What you are asked to do = Reproduce the listing below, from the line containing "Click pencil icon in Error node Critical tag" through its final line, with both ends included.

○ ○ ○

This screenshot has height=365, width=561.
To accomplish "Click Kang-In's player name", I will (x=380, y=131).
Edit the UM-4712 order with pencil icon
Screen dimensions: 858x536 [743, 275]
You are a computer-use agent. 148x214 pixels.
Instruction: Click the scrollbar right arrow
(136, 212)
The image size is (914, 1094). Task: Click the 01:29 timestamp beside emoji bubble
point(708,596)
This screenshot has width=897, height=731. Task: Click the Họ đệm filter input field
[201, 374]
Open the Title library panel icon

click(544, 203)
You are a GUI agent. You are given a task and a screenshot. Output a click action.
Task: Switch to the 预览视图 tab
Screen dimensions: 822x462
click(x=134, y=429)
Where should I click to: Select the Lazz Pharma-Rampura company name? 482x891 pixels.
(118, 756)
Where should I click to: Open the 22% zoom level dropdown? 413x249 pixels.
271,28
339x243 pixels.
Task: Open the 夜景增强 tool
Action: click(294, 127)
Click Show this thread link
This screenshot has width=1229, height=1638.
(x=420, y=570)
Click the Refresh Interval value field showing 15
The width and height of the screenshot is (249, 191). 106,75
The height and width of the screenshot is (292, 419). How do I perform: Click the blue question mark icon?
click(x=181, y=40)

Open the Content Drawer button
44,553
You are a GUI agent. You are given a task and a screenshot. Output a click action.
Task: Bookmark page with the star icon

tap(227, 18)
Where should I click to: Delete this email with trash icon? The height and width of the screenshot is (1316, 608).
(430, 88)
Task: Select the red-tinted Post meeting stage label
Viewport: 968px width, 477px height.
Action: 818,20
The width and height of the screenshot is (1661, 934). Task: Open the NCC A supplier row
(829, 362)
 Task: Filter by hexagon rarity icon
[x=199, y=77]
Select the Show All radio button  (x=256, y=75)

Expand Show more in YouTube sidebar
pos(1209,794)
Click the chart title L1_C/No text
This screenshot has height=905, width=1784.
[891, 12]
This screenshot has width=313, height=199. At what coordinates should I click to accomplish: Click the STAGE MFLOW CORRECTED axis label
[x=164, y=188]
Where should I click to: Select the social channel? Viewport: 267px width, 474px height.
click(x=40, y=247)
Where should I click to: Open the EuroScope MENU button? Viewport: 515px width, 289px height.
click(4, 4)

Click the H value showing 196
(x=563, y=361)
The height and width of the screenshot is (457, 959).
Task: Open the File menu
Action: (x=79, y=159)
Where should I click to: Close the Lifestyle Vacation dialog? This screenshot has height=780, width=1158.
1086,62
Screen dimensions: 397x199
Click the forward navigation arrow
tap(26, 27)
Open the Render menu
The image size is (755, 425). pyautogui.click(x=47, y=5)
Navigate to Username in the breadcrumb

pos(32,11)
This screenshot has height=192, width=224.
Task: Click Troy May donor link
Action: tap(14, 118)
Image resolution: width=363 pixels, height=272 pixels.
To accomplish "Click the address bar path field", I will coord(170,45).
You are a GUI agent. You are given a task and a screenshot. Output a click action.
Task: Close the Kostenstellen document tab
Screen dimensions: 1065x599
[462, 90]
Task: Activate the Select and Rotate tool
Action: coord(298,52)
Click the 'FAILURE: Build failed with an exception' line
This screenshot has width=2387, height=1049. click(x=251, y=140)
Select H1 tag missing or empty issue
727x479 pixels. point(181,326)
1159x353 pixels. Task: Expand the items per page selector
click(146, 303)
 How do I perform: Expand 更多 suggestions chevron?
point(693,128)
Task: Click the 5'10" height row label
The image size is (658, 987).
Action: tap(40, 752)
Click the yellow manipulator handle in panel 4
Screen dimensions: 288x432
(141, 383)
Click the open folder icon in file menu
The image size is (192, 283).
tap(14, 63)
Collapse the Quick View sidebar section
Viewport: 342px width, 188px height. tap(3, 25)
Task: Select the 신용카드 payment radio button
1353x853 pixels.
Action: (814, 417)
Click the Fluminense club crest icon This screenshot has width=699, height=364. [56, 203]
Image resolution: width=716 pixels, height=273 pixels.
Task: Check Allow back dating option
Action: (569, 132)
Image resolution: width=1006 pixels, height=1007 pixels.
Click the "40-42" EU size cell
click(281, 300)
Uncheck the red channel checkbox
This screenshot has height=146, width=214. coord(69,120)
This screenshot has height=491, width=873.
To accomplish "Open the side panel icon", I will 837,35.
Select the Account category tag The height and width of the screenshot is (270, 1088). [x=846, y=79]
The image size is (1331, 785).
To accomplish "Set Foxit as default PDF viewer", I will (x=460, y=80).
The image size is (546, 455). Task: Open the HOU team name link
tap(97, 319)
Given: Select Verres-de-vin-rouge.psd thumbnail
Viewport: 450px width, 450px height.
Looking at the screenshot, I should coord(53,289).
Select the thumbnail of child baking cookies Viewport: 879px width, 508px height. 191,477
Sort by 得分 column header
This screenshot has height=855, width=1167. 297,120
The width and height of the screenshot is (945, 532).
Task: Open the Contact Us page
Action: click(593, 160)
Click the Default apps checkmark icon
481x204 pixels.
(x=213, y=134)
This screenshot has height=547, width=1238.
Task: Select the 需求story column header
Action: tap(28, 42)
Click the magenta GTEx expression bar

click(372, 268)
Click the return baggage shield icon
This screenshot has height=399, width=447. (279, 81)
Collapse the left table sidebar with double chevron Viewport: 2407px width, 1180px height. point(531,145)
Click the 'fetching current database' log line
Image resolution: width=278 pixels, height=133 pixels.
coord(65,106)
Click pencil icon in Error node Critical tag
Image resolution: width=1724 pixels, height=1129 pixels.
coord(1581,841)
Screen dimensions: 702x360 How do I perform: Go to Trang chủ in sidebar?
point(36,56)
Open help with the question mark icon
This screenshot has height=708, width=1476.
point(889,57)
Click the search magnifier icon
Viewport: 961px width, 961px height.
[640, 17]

○ ○ ○

Expected answer =
Click pencil icon in Error node Critical tag
Image resolution: width=1724 pixels, height=1129 pixels.
coord(1581,841)
Screen dimensions: 702x360 How do I perform: Go to Trang chủ in sidebar?
point(36,56)
Open help with the question mark icon
This screenshot has height=708, width=1476.
point(889,57)
Click the search magnifier icon
Viewport: 961px width, 961px height.
[640, 17]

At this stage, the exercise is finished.